# DATA FOR THIS EXERCISE

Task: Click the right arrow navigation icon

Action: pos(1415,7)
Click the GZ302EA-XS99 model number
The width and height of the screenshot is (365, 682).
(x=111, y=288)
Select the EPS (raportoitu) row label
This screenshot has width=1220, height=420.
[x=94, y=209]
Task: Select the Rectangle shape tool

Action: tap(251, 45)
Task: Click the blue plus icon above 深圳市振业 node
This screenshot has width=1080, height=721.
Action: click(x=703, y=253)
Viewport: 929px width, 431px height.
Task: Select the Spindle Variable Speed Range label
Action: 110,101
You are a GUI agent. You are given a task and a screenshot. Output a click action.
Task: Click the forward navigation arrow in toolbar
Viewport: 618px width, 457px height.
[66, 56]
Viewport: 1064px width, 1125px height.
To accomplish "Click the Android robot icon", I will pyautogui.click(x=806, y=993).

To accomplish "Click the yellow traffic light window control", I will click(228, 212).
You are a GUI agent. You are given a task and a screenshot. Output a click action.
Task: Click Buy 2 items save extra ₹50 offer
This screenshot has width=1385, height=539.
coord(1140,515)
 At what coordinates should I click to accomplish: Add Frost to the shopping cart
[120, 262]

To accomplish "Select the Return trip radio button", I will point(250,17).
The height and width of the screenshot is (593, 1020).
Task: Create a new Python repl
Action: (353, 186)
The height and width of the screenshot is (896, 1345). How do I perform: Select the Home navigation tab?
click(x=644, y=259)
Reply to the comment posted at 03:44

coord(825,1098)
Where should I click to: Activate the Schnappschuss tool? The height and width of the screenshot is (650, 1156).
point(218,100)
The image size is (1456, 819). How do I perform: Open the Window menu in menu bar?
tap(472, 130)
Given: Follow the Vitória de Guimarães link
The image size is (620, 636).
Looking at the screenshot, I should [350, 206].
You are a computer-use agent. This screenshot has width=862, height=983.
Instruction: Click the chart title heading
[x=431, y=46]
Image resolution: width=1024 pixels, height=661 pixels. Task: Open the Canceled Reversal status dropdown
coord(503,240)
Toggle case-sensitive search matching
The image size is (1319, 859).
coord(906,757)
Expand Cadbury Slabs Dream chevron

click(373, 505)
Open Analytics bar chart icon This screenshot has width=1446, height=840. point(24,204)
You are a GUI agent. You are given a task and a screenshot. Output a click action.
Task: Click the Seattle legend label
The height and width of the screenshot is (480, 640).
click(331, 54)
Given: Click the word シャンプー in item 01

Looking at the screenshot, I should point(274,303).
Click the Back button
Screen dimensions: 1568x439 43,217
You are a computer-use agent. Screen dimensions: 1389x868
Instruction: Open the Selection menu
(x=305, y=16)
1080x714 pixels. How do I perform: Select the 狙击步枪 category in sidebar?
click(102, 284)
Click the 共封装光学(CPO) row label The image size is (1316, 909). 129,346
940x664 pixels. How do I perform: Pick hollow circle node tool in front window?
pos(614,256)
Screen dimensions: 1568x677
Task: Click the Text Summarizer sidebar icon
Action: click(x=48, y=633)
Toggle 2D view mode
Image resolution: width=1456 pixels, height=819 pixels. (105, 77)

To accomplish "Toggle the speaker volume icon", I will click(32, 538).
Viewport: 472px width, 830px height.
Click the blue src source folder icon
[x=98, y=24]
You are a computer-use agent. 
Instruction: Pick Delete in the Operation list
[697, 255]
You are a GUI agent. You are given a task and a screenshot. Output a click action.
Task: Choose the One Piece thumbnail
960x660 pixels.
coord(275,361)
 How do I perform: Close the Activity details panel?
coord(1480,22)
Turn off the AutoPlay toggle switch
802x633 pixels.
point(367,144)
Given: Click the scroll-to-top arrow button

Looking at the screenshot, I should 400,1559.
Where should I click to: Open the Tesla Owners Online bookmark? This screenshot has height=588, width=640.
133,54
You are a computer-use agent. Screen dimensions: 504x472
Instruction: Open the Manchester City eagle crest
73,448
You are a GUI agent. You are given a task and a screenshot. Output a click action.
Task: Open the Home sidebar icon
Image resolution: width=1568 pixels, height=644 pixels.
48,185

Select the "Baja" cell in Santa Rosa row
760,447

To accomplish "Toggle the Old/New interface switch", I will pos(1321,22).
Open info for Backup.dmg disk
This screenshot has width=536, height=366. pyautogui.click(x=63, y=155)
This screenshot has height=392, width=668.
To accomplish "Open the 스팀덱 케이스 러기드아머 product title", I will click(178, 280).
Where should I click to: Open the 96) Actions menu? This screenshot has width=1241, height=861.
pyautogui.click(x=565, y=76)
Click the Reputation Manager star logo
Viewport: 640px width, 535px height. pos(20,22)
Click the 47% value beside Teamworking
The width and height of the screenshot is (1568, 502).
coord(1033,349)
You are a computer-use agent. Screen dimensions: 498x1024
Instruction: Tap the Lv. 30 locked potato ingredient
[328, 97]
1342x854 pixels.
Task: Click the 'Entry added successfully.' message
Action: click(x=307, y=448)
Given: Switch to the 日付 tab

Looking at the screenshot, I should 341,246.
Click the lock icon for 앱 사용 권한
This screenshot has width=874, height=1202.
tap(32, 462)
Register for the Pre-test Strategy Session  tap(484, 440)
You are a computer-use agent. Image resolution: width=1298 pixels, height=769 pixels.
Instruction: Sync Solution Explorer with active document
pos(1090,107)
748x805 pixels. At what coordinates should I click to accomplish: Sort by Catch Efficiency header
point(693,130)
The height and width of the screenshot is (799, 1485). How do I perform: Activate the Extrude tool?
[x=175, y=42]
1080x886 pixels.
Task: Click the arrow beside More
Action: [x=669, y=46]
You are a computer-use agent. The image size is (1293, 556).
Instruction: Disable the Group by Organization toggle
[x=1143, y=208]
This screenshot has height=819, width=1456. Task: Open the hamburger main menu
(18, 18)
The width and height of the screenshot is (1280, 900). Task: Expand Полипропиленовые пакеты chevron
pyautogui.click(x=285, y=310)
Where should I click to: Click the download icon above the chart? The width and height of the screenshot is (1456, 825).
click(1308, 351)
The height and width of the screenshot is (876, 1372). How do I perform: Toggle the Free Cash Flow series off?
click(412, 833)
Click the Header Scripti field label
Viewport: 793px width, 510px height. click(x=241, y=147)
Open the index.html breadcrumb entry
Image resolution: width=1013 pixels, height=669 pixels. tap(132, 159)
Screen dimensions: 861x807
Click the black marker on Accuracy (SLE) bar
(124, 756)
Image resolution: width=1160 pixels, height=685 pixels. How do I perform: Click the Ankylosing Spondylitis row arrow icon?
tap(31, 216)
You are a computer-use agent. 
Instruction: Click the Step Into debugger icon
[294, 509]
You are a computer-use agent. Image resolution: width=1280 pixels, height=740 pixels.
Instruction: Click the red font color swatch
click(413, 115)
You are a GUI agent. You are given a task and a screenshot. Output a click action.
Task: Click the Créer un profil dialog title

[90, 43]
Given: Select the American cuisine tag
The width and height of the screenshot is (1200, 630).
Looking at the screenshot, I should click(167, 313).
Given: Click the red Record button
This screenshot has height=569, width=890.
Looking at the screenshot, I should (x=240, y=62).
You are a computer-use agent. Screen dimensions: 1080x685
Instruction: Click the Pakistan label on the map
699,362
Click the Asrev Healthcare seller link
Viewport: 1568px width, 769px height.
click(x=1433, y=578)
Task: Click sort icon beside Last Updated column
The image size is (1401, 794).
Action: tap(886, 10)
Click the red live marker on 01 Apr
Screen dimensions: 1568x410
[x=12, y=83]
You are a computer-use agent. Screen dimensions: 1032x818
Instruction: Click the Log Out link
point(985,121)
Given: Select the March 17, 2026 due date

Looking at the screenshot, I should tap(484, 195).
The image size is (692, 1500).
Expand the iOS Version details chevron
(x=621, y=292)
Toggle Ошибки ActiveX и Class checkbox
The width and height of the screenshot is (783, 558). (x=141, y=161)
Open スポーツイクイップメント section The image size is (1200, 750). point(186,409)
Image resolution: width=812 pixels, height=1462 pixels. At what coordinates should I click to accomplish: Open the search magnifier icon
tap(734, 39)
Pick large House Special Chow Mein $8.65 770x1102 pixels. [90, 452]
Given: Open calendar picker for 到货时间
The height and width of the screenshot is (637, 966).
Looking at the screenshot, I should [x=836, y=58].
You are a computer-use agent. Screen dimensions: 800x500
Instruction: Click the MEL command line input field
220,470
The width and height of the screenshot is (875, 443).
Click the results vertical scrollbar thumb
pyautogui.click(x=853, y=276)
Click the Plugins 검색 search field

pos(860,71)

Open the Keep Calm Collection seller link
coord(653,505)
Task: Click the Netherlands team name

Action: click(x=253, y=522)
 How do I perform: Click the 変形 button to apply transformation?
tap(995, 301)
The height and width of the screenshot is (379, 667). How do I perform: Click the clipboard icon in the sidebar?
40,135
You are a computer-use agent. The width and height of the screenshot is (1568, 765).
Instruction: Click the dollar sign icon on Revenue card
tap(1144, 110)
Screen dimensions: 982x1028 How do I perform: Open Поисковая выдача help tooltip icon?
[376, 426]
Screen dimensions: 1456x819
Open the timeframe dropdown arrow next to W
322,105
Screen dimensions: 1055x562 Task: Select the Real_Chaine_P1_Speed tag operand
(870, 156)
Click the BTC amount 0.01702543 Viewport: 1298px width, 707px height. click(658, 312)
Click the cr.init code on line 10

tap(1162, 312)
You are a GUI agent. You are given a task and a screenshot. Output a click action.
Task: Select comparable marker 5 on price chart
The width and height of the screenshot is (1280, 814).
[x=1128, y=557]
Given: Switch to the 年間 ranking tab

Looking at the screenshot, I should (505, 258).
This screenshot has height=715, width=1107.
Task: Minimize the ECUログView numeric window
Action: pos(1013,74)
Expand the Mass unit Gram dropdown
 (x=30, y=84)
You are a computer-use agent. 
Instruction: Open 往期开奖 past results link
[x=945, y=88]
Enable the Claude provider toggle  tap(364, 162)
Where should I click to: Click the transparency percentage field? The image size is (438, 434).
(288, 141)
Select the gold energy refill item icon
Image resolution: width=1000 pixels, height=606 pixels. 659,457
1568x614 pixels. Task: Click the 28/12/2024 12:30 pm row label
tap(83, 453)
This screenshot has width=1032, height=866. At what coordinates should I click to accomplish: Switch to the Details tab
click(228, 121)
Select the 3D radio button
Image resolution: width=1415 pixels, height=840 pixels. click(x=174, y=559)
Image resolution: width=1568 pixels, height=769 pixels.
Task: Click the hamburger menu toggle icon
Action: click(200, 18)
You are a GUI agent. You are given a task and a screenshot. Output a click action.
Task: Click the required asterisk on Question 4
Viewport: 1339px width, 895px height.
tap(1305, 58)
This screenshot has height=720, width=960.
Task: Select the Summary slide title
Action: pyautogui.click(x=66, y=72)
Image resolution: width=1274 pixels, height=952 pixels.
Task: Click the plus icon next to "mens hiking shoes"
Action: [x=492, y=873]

# YOUR GOAL
Duplicate the entries above, starting at the line that contains "Click the BTC" and stopping after the line that contains "click(228, 121)".

# EXERCISE RESULT
Click the BTC amount 0.01702543 Viewport: 1298px width, 707px height. click(658, 312)
Click the cr.init code on line 10

tap(1162, 312)
You are a GUI agent. You are given a task and a screenshot. Output a click action.
Task: Select comparable marker 5 on price chart
The width and height of the screenshot is (1280, 814).
[x=1128, y=557]
Given: Switch to the 年間 ranking tab

Looking at the screenshot, I should (505, 258).
This screenshot has height=715, width=1107.
Task: Minimize the ECUログView numeric window
Action: pos(1013,74)
Expand the Mass unit Gram dropdown
 (x=30, y=84)
You are a computer-use agent. 
Instruction: Open 往期开奖 past results link
[x=945, y=88]
Enable the Claude provider toggle  tap(364, 162)
Where should I click to: Click the transparency percentage field? The image size is (438, 434).
(288, 141)
Select the gold energy refill item icon
Image resolution: width=1000 pixels, height=606 pixels. 659,457
1568x614 pixels. Task: Click the 28/12/2024 12:30 pm row label
tap(83, 453)
This screenshot has width=1032, height=866. At what coordinates should I click to accomplish: Switch to the Details tab
click(228, 121)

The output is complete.